To be assertive means you recognize your worth as a person and believe you have a right to be treated with respect and dignity. You realize that you should express your opinions and feelings even if they are contrary to another.
But what if the other person gets mad at me? If they tell me I am wrong and no longer like me as a result? What if they yell at me, or talk negatively about me to others? If a person cannot appreciate your right to your point of view then you are unlikely to have a healthy relationship with them. Your lack of advocating for yourself cheats you out of your right to fairness and allows the other person to continue their selfish behavior.

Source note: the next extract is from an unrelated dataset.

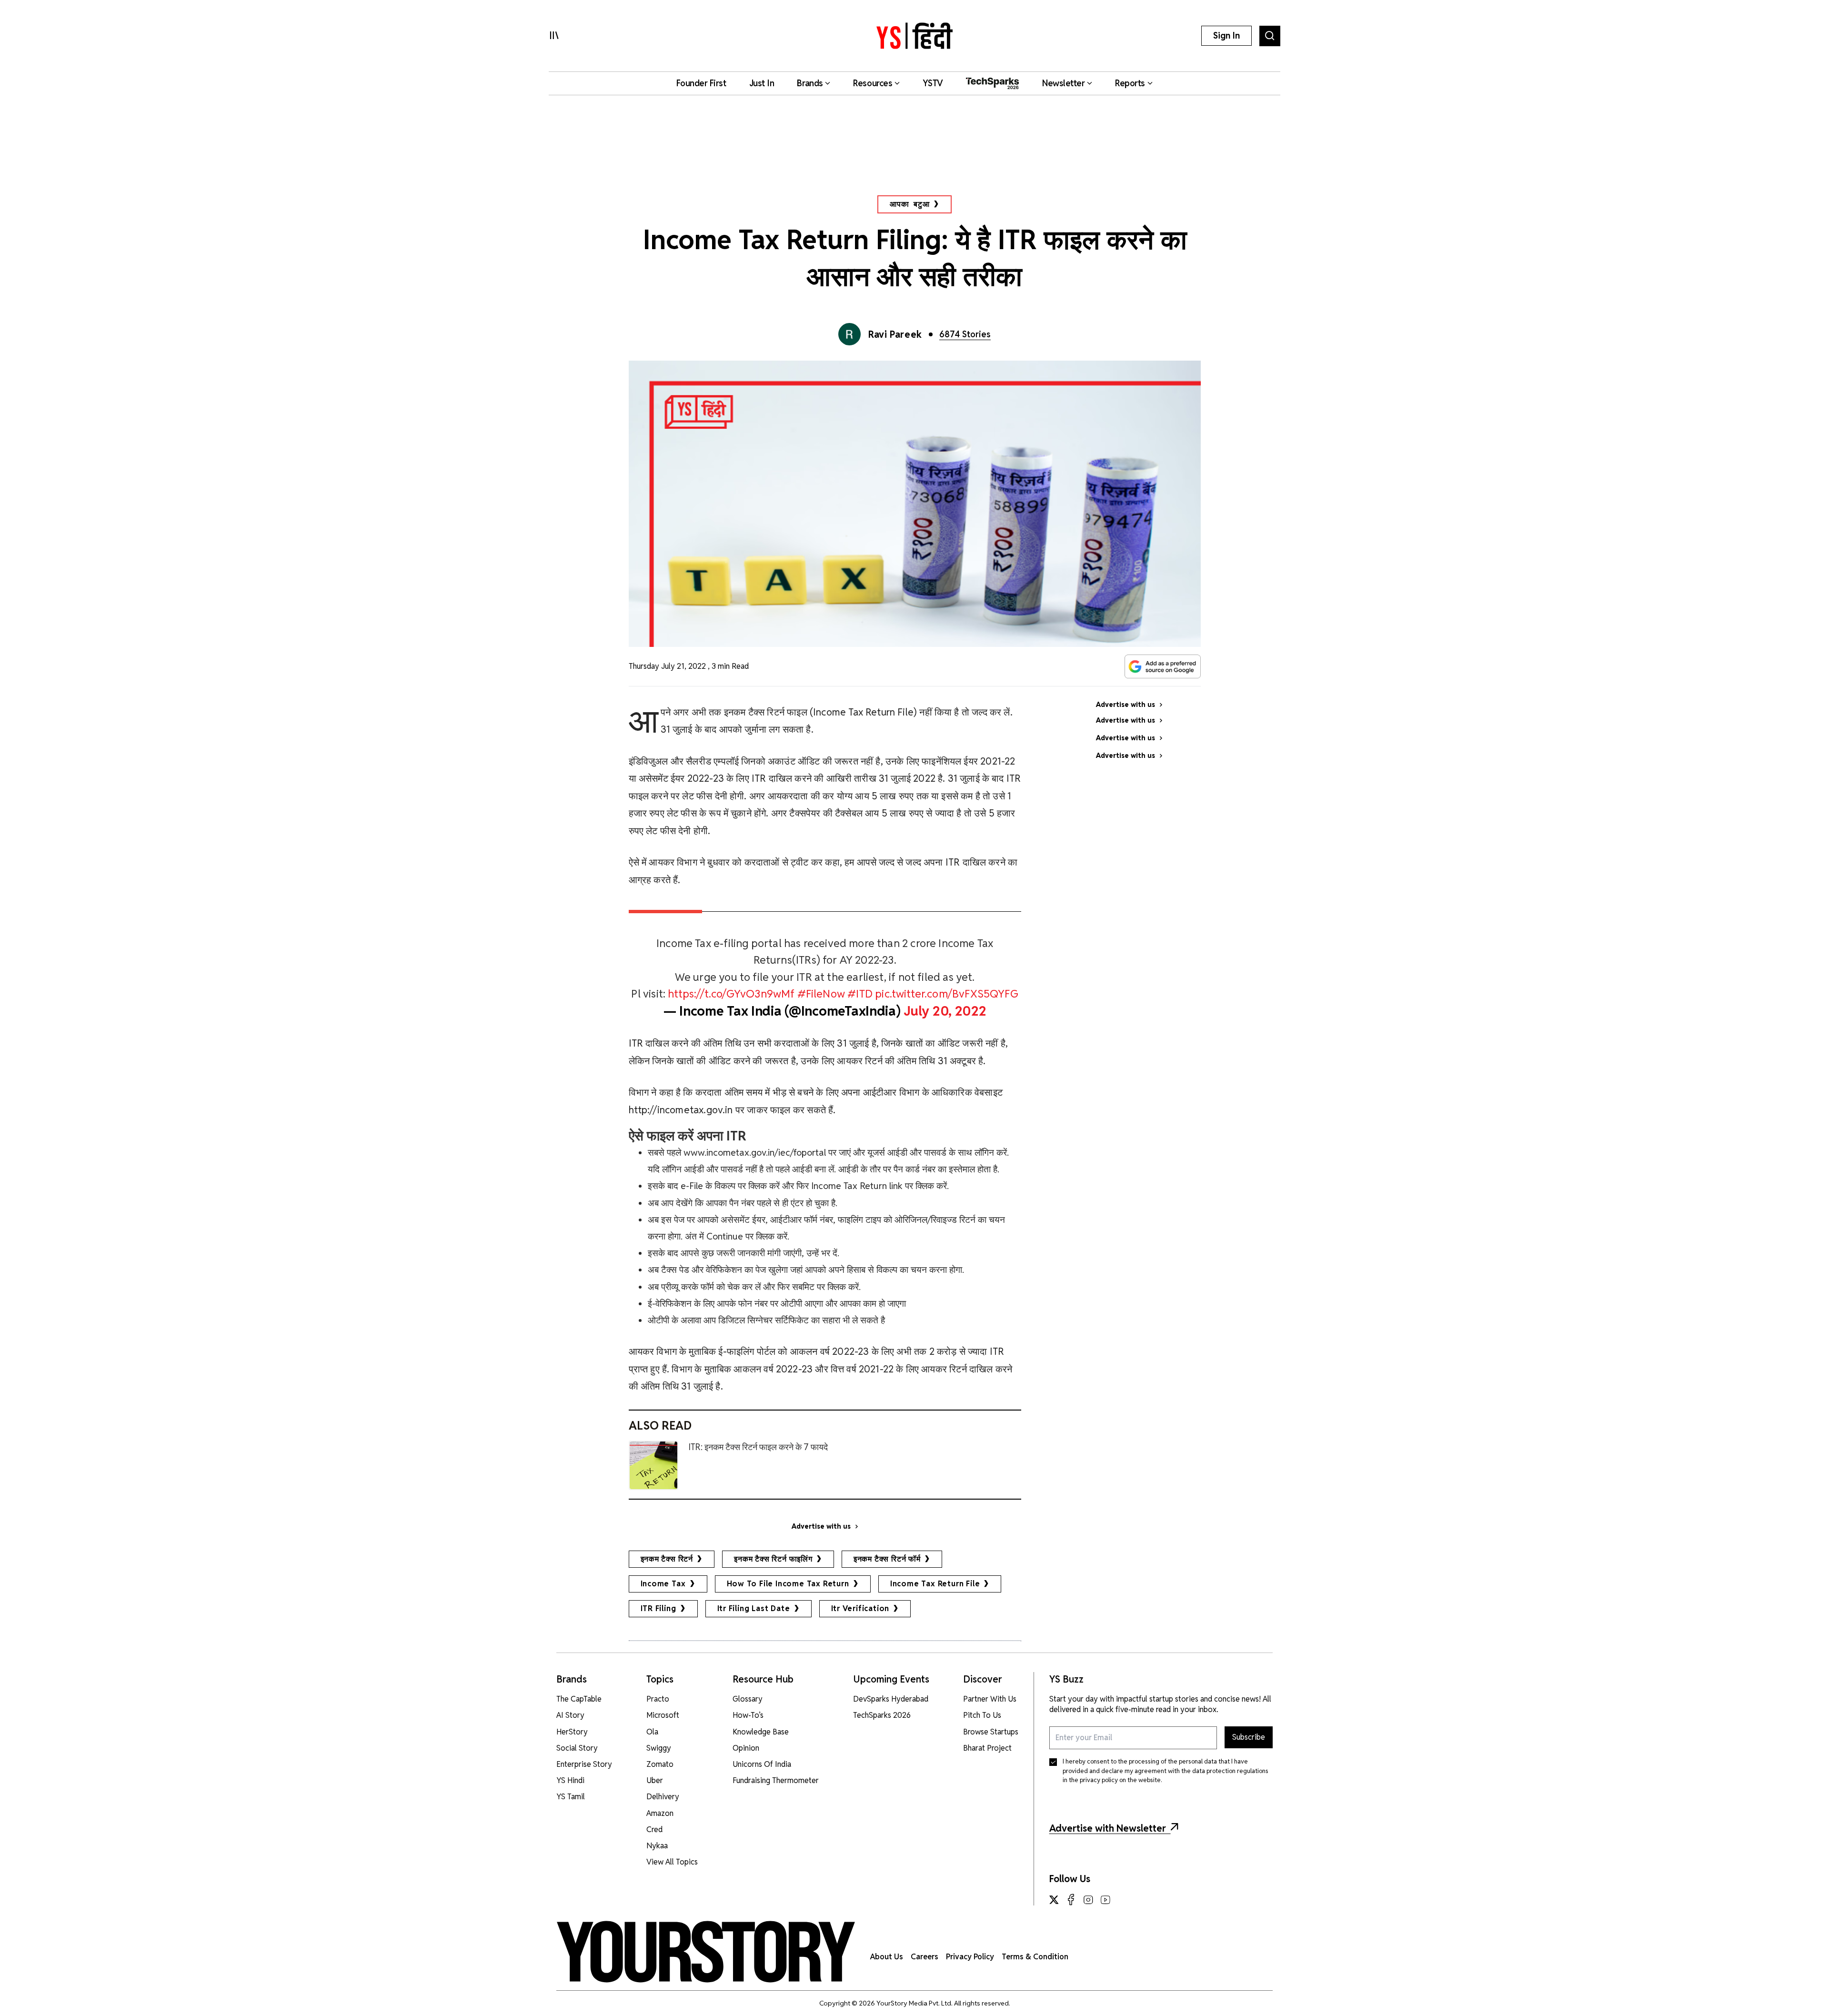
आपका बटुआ (910, 204)
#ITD (860, 993)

How do you learn to be assertive? Firstly, you must recognize that you have rights and when they are being denied. You must work on building on the belief that you have value and develop a loving, caring relationship with yourself which allows for healthy self-esteem. You may need to seek out a professional to explore the underlying issues for your low self-esteem. You can practice using assertive communication styles through role playing. Use “I feel_ because__” statements which shows you are taking responsibility for yourself and not throwing out accusations. Start with smaller situations and gradually work toward your more feared encounters.
Remember developing assertiveness skills is a process and be patient with yourself. Once you learn how to do this you will notice that you are attracted to and will attract healthier people in your life. This can lead to a happier you. Enjoy the journey!